The book is beautifully written with some absolutely lovely use of language “The February wind hit him like an accusation.” “It was the kindest silence.” “Several dozen ancient desks huddled together like survivors of war.”
It also introduced me to my new favourite word “Glomming”.
I am torn with regard to my feelings about the “superpower” after which the book is named. At the beginning of the book, Luke has just returned to school after spending a week in a hospice waiting for his disabled sister to die. He’s lost and broken and unable to step back onto the roundabout that’s carried on spinning without him. He needs everything to just stop for a minute, and the universe obliges.
Luke finds out he can stop (Hold) time. Everything and everyone freezes while he, alone goes on. Of course, his friends immediately lead him astray and talk him into walking into someone’s house just to see if he can. That’s when the whole mess with Eddie begins.
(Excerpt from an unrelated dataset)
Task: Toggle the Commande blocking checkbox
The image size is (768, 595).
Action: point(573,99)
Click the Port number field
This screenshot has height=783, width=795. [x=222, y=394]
Through the book the Hold comes into play now and again, when Luke needs to take a breath. There’s no great drama to it, no fuss, although Dee and Marcos would like to see a lot more of that, possibly involving a cape. They talk about purpose – where did it come from and why – and what exactly were they going to do with it. Right from the start, Luke finds the Hold extremely personal and doesn’t feel comfortable with doing anything overt with it. He definitely didn’t want his friends involved. They, however, insisted on involving themselves, and there was talk about superhero names and suchlike.
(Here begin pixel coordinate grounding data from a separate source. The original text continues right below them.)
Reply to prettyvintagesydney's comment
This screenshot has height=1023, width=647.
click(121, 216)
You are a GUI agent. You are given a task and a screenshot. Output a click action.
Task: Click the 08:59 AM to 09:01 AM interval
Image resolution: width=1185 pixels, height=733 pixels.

The only thing that lost me in this book was that none of these discussions led anywhere and there were no answers. Yes, the Hold came in useful. It was crucial to the plot and was delicately and skilfully woven into the story in a “no big deal” kind of way, but nothing was ever resolved. At the end of the book everything remained hanging. There was no explanation of how Luke did it, why or how it started, where it came from. No one was shocked by it and no one wondered where it was leading. It was just something that happened and when we got to the end of the book it wasn’t needed anymore so we just stopped talking about it. I would have liked to see a little more exploration and a bit more explanation, or even reaching an understanding that there was no explanation anyone was likely to find.
It’s a small frustration though and not worth more than half a star. On the whole, I like the way the Hold was treated as if it was no big deal, and that Marcos, and particularly Dee were like dogs with a bone and wouldn’t let Luke drop the subject. I’d like to have known a little more of what Eddie thought about it, and why he wasn’t affected by it like everyone else, but that’s not really important.
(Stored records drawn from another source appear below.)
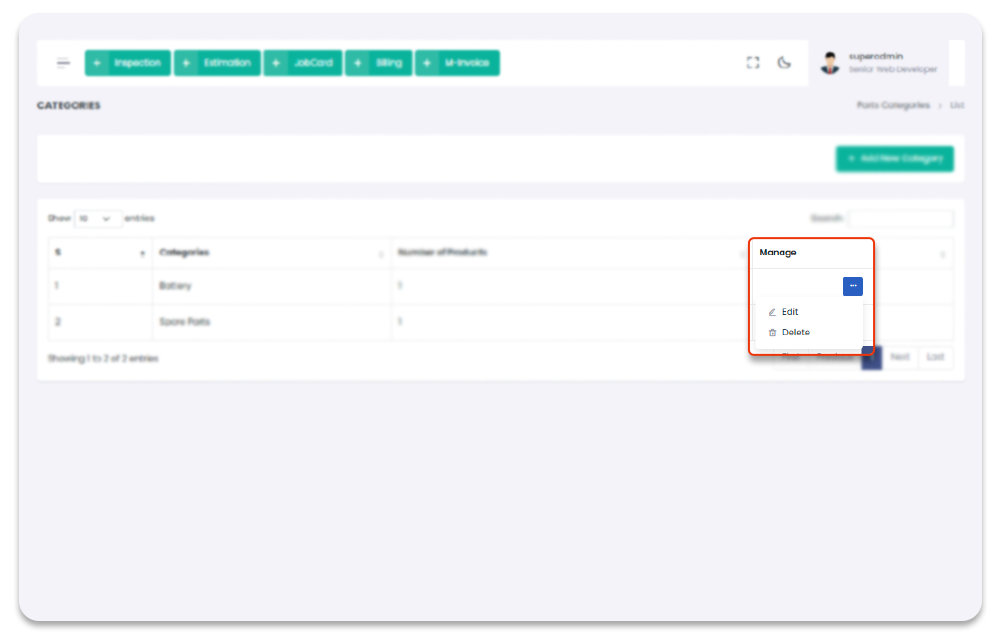Click the hamburger menu icon

63,63
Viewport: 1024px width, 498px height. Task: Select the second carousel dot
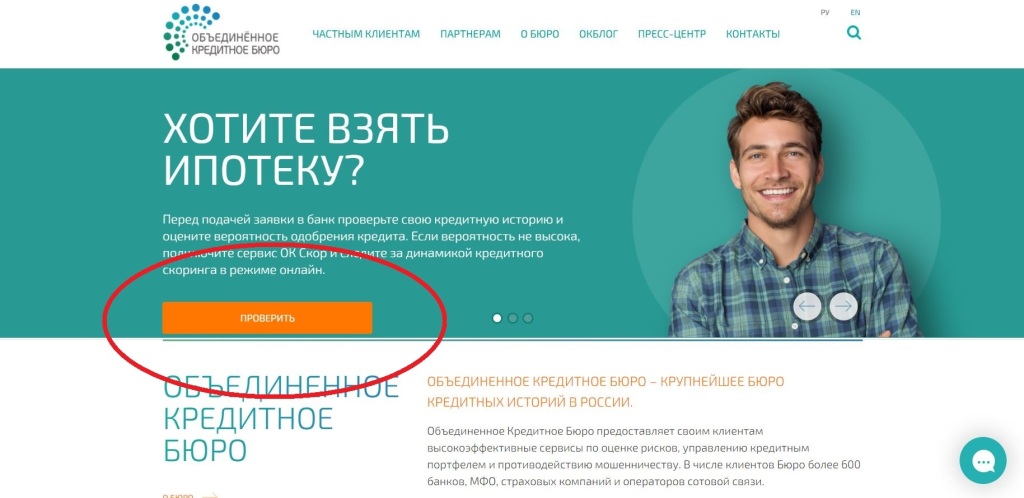point(513,318)
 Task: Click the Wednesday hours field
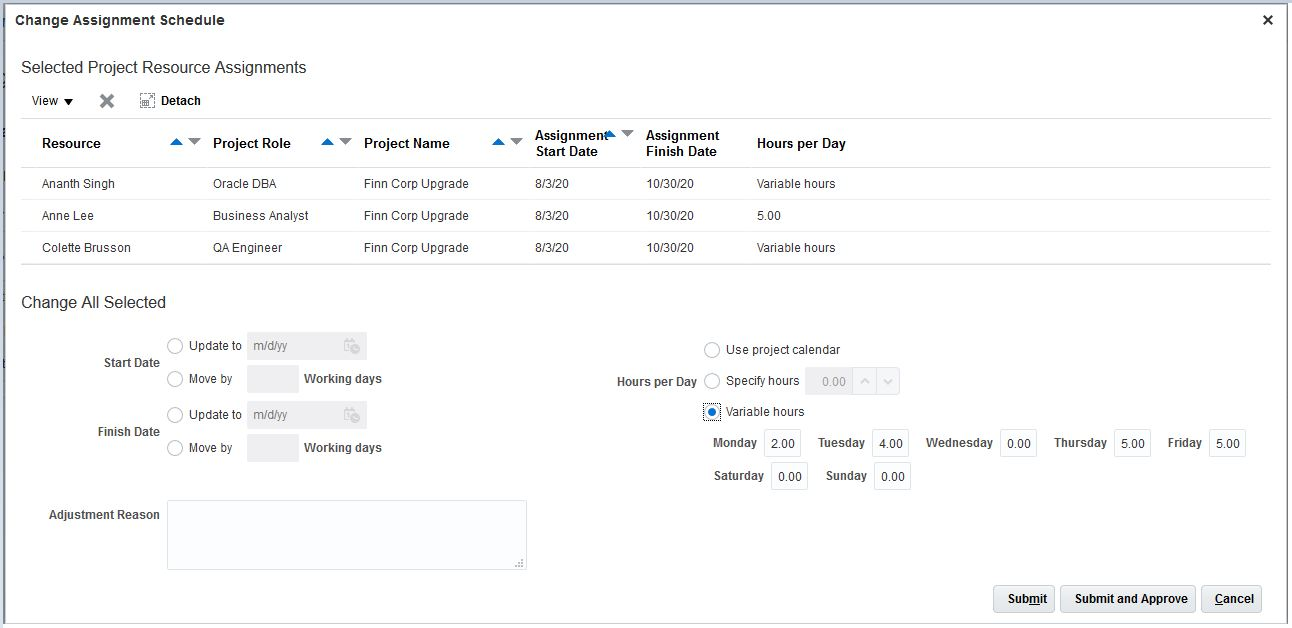click(1018, 444)
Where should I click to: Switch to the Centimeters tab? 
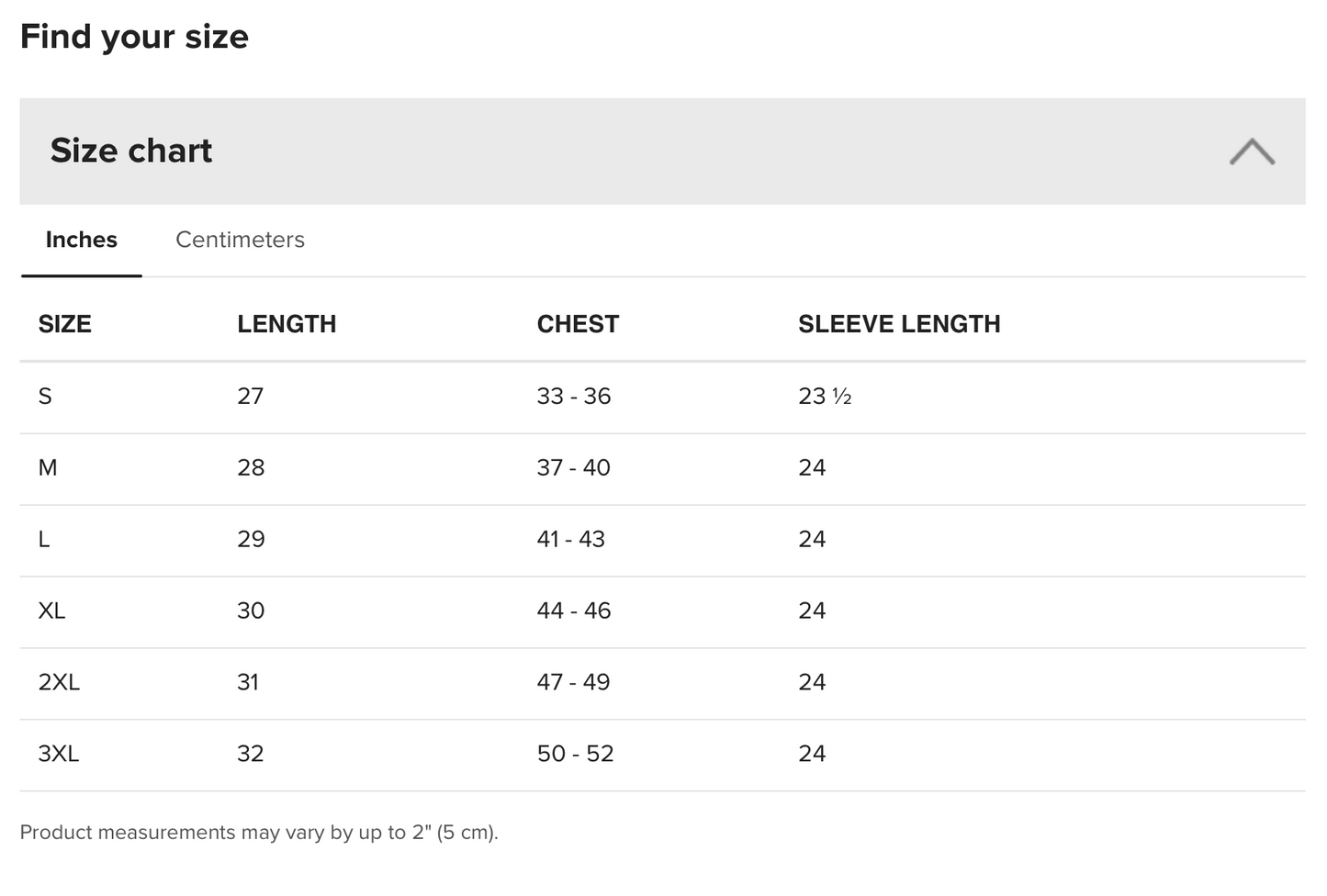(x=240, y=240)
I would recommend this book highly, especially to people who like school stories with interesting twists. I don’t know if anyone else will see it, but it reminded me of Harry Potter without the magic. I loved it!
I will leave you with my favourite line from the book where Luke muses that
Real life needs more editing.
Meet Rachel Davidson Leigh
Rachel Davidson Leigh is a teacher, a writer and an avid fan of young adult LGBTQ fiction. Her hobbies include overanalyzing television shows and playing matchmaker with book recommendations. Currently, she lives in Wisconsin with her family and two neurotic little dogs. Hold is her debut novel. Her short story “Beautiful Monsters” was featured in Summer Love, a collection of short stories published by Duet Books, the young adult imprint of Interlude Press.